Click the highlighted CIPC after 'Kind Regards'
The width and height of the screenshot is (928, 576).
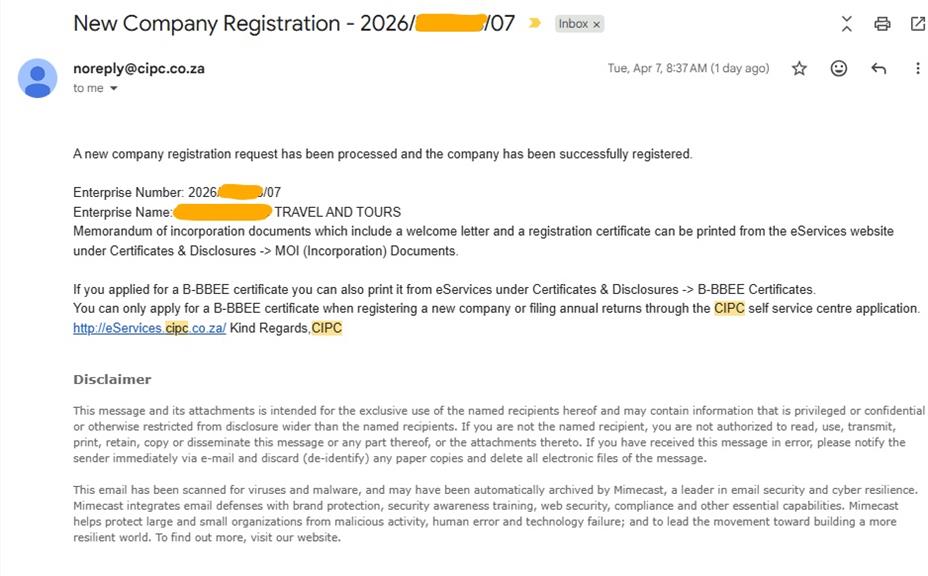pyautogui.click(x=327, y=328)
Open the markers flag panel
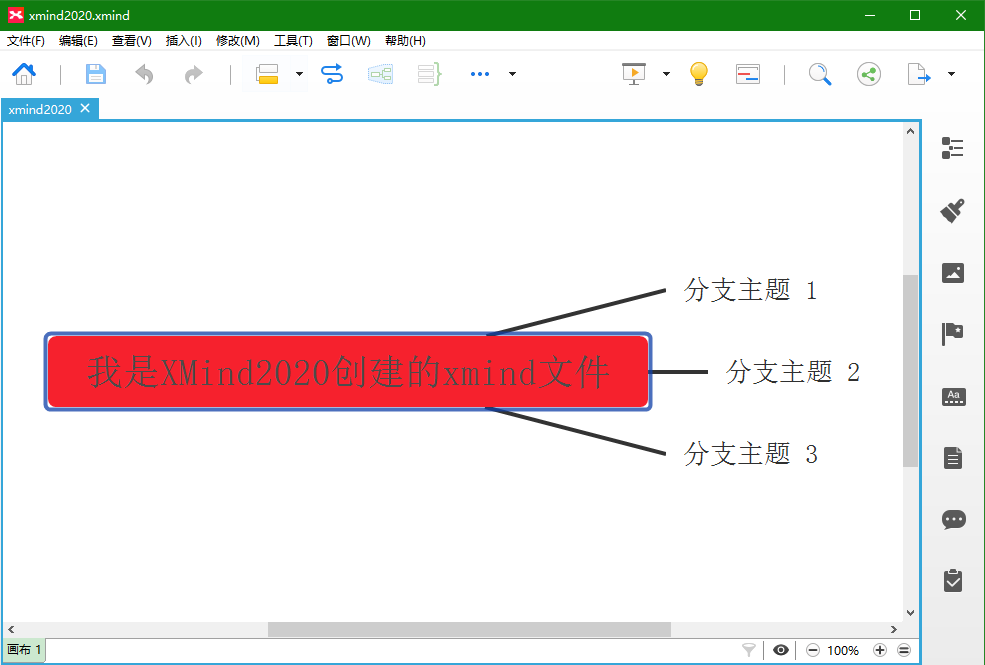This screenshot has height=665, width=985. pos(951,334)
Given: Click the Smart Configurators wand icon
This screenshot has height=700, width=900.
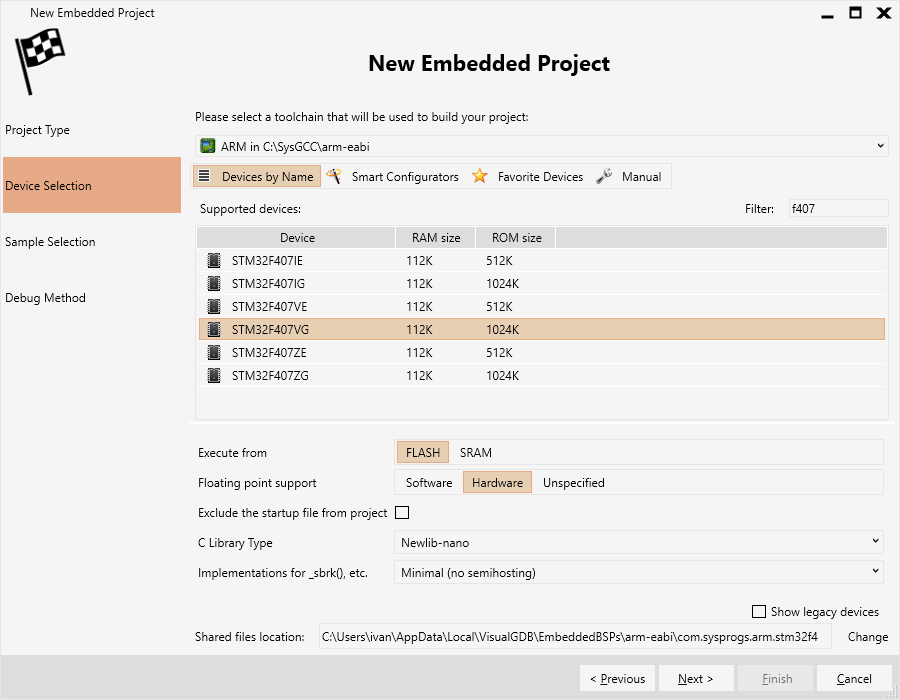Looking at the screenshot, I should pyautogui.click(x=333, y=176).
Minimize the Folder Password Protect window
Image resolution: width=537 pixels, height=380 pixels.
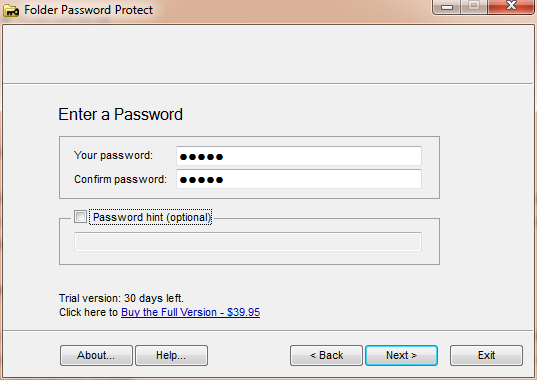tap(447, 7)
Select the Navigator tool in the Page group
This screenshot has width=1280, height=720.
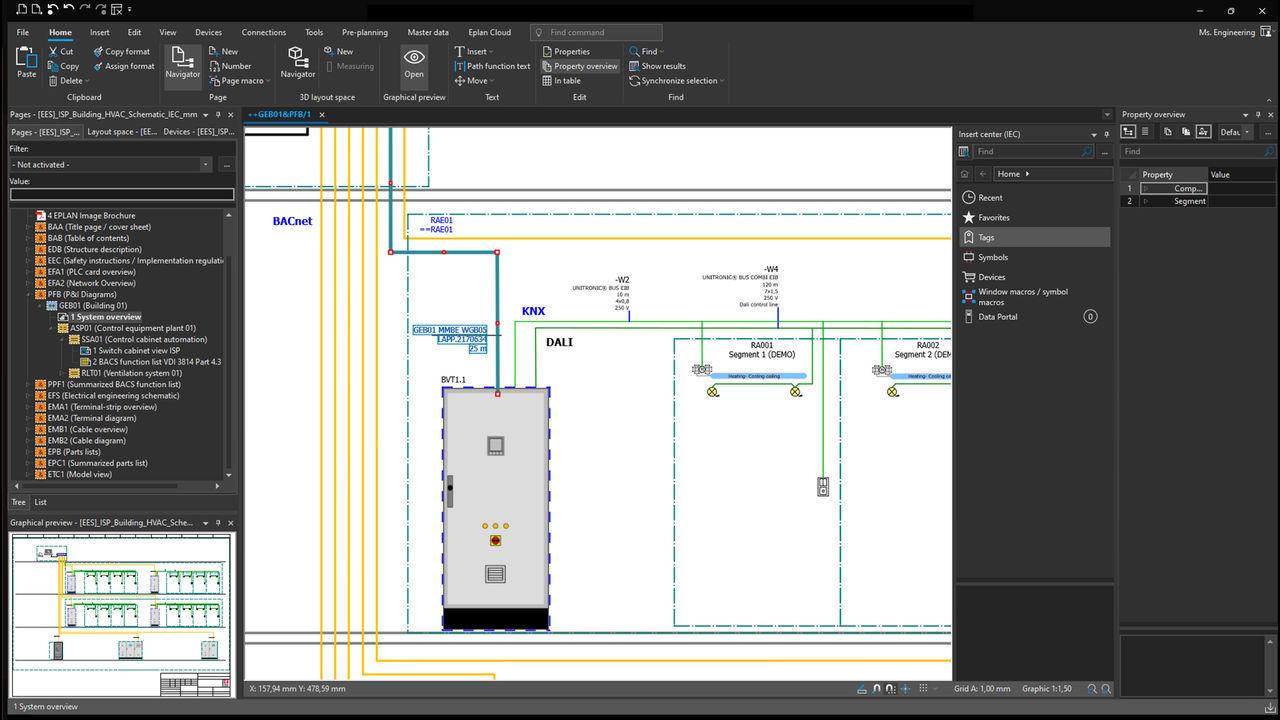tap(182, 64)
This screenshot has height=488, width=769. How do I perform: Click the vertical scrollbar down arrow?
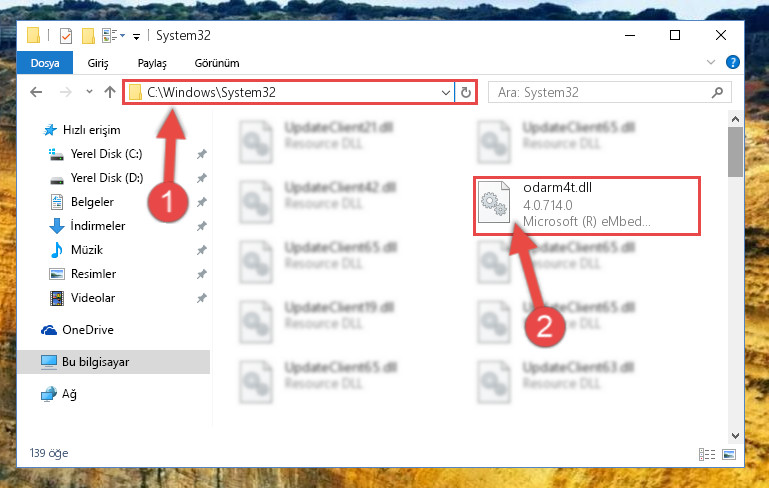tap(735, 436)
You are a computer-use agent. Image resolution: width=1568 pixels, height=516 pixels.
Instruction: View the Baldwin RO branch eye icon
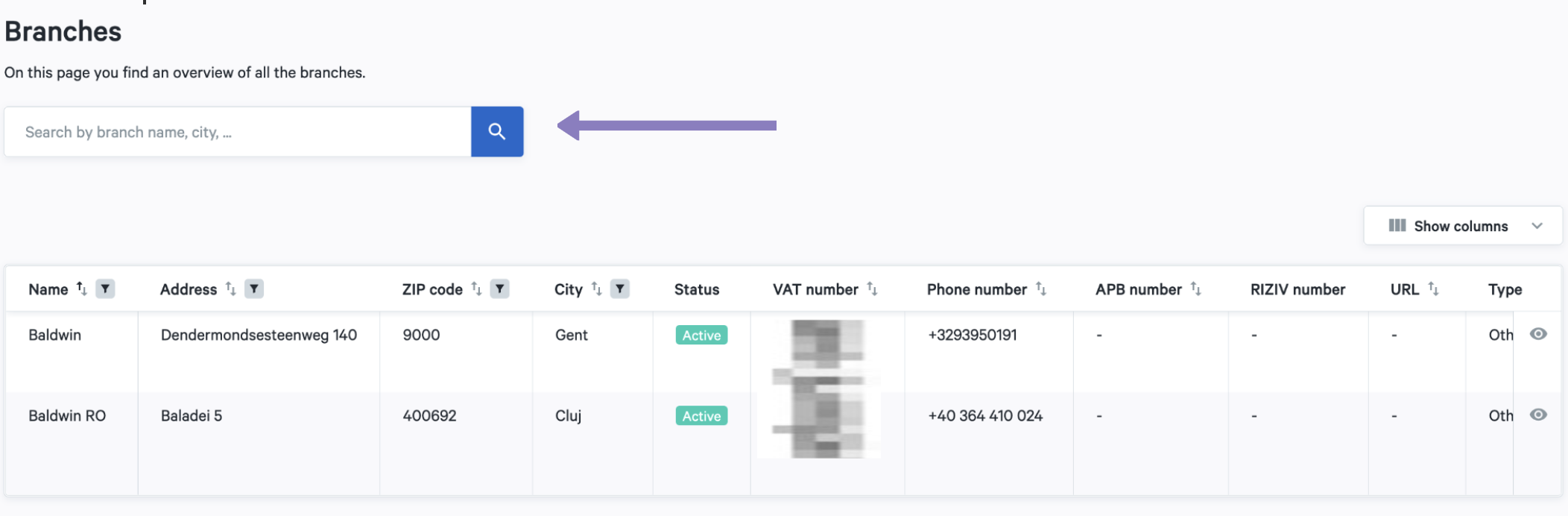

▶ Exercise description:
Please write out every record above exactly, but leave the pictures out.

▶ Answer to the problem:
Click the highlighted CIPC after 'Kind Regards'
The width and height of the screenshot is (928, 576).
pyautogui.click(x=327, y=328)
Open the markers flag panel
This screenshot has height=665, width=985. pos(951,334)
Given: Click the Smart Configurators wand icon
This screenshot has height=700, width=900.
Looking at the screenshot, I should pyautogui.click(x=333, y=176).
Minimize the Folder Password Protect window
Image resolution: width=537 pixels, height=380 pixels.
tap(447, 7)
Select the Navigator tool in the Page group
This screenshot has width=1280, height=720.
tap(182, 64)
This screenshot has height=488, width=769. How do I perform: Click the vertical scrollbar down arrow?
tap(735, 436)
You are a computer-use agent. Image resolution: width=1568 pixels, height=516 pixels.
Instruction: View the Baldwin RO branch eye icon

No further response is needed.